Why to make this gingerbread cake recipe

There are lots of gingerbread cake recipes out there: so why make this one? Here are a few things we love about the recipe:

  • It’s quick and easy. This recipe uses melted butter, so you don’t need stand mixer or to wait for room temperature butter. Just mix together all ingredients by hand!
  • It has just the right flavor without a topping. Many gingerbread cake recipes are pretty bitter on their own, intended to be served with a hard butter sauce or cream cheese frosting. This one is sweet enough so you can top it simply with either powdered sugar and/or whipped cream.
  • It serves a crowd. This gingerbread cake is intended for celebrations, so make it in a big 9 x 13-inch pan to serve a crowd. Plus, leftovers!
Gingerbread Cake

Ingredients in gingerbread cake

Gingerbread is centuries old: in fact, gingerbread cookies were sold in European markets as early as the 17th century! The hallmark flavors of this baked good are the spices ginger, cinnamon and cloves and the sweetener molasses, which adds rich, bittersweet undertones and a dark brown color.

Task to complete: Carry on with the gingerbread cake recipe excerpt, starting right after its last sentence.

Raw records:
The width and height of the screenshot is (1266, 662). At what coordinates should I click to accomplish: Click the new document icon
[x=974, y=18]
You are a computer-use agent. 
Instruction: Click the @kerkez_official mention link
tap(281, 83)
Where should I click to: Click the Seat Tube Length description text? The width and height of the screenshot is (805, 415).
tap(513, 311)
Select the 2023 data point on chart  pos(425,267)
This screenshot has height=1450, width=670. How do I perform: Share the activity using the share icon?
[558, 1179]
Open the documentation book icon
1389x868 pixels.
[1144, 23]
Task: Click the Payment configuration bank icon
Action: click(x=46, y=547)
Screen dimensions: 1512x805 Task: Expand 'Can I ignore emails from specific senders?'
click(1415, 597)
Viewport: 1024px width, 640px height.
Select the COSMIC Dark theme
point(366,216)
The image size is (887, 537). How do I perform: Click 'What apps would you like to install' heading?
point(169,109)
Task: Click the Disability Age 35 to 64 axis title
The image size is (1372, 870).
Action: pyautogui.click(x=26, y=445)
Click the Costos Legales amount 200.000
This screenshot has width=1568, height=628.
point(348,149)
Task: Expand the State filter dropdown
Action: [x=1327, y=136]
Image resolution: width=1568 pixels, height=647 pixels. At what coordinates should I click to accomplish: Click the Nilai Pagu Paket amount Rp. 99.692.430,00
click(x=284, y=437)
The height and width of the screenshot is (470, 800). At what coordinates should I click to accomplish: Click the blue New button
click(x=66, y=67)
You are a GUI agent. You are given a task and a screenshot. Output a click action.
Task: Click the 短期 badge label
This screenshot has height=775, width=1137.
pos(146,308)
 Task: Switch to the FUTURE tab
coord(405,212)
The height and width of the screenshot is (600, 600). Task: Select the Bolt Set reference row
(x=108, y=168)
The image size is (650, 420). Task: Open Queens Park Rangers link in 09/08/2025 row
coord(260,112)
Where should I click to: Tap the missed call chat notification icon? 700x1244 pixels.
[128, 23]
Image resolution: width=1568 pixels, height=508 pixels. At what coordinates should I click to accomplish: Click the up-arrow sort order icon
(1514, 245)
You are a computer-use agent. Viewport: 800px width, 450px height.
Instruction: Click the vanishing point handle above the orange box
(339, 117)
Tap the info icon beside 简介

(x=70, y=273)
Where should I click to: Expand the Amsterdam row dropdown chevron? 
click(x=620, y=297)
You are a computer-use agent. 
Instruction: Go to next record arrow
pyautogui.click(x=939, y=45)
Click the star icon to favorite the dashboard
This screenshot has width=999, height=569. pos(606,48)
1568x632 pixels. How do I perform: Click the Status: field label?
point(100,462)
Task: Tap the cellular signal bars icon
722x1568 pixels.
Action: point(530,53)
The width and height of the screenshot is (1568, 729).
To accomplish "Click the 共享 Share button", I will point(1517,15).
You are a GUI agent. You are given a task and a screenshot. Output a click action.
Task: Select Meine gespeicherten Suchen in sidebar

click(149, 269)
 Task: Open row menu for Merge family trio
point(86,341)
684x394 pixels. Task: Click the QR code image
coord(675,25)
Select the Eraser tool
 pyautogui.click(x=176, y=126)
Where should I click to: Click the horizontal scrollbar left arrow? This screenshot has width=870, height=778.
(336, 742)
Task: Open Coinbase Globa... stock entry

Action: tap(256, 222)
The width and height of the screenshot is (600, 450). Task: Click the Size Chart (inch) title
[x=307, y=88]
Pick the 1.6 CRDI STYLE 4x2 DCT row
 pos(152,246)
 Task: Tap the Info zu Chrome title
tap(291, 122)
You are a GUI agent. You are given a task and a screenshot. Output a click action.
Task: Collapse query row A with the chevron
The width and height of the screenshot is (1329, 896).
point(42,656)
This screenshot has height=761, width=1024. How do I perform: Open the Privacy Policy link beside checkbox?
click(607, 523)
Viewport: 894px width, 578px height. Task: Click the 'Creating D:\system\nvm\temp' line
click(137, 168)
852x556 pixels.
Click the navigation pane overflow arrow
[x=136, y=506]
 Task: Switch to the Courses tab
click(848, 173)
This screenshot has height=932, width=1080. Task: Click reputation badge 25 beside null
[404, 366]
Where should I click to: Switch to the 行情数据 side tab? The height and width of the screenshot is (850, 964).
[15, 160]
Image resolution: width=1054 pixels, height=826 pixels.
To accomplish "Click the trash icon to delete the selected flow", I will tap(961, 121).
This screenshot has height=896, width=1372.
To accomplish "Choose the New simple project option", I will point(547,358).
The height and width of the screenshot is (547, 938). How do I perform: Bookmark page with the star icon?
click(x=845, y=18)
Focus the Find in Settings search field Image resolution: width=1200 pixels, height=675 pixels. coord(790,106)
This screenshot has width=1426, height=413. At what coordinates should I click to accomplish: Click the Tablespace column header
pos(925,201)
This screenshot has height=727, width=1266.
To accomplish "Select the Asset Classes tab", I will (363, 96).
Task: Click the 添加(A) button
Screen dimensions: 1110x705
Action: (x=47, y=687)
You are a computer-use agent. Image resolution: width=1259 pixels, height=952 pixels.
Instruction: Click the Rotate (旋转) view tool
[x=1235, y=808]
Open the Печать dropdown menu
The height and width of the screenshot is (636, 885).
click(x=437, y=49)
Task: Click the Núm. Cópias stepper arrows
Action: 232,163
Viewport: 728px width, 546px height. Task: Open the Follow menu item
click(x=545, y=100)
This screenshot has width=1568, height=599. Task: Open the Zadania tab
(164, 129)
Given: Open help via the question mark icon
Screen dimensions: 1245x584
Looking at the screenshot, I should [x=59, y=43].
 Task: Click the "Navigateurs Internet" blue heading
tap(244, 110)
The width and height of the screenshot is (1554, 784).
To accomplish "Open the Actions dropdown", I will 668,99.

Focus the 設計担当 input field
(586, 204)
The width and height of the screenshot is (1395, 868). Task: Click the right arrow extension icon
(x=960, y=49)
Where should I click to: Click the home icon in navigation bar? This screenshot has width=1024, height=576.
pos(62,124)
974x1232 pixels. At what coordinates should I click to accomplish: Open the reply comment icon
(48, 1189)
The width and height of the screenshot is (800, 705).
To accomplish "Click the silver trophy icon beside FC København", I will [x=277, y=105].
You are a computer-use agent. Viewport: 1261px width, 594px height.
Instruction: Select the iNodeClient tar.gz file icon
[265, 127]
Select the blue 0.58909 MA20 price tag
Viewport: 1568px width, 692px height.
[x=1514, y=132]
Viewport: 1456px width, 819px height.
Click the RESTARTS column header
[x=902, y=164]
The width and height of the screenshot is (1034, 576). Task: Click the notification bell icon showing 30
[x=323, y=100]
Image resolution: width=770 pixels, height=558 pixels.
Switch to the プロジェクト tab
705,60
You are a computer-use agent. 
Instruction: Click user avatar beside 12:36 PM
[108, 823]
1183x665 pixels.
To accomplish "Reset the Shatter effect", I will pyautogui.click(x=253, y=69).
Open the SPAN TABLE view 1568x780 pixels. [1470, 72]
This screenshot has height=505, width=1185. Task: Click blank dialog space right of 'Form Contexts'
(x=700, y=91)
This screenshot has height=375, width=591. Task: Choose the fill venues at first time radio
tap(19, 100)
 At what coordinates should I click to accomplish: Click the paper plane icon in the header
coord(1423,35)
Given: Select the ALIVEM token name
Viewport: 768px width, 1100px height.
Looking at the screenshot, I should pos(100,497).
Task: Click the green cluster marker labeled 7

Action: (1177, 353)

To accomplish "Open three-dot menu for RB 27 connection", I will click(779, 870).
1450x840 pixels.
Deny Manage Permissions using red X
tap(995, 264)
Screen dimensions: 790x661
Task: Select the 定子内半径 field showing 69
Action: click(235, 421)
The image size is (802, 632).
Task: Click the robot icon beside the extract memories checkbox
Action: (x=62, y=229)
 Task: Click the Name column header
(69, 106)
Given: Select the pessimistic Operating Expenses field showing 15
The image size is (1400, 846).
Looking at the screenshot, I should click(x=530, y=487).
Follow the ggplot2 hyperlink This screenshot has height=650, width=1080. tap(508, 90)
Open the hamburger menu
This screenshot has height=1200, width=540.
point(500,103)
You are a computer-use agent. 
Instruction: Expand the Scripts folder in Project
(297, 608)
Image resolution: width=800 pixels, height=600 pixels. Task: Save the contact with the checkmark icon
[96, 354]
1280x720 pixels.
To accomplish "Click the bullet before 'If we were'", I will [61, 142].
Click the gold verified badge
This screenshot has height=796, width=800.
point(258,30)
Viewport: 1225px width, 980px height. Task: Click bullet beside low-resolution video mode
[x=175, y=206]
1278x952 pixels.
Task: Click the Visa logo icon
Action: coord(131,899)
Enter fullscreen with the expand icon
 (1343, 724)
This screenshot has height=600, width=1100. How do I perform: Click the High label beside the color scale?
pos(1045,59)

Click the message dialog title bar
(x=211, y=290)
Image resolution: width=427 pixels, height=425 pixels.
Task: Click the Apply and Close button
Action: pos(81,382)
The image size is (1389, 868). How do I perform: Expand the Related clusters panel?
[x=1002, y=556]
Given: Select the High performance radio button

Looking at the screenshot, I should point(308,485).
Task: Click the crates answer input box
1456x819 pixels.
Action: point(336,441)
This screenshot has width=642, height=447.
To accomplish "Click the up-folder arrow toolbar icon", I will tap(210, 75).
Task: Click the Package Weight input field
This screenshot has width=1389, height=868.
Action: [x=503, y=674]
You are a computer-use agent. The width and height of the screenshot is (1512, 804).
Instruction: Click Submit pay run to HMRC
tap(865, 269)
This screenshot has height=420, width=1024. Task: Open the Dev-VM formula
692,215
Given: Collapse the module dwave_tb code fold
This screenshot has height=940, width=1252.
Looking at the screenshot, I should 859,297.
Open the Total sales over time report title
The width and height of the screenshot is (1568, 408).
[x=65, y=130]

Exercise result:
Everyone knows gingerbread cookies, of course: but what about a soft gingerbread cake? This version tastes just like the cookie, but it’s soft, moist and fluffy. You can top it with just powdered sugar if you like, or serve with whipped cream or cream cheese frosting. Either way, you will fall for it just like we did! Here’s what you’ll need:

  • All purpose flour: All-purpose flour makes the backbone of this classic cake. Weigh the flour if you can for the most accurate measurement.
  • Baking powder, baking soda, and salt: Two leaveners make this fluffy cake rise.
  • Ginger, cinnamon, and cloves: The classic combination of these three spice heavy-hitters are required for this cake. Make sure the spices are fresh so they pack a flavor punch.
  • Molasses: Use unsulphured molasses here. We’ve adjusted the molasses flavor to make sure it’s enough to come through but not so much that it leaves a bitter aftertaste.
  • Boiling water: Boiling water helps to make a moist cake and help the molasses to dissolve.
  • Butter: Melted butter brings rich body to the cake.
  • Granulated sugar and brown sugar: A combination of granulated and brown sugar brings nuance in flavor and just the right sweetness.
  • Eggs: Eggs make a smooth batter and fluffy crumb.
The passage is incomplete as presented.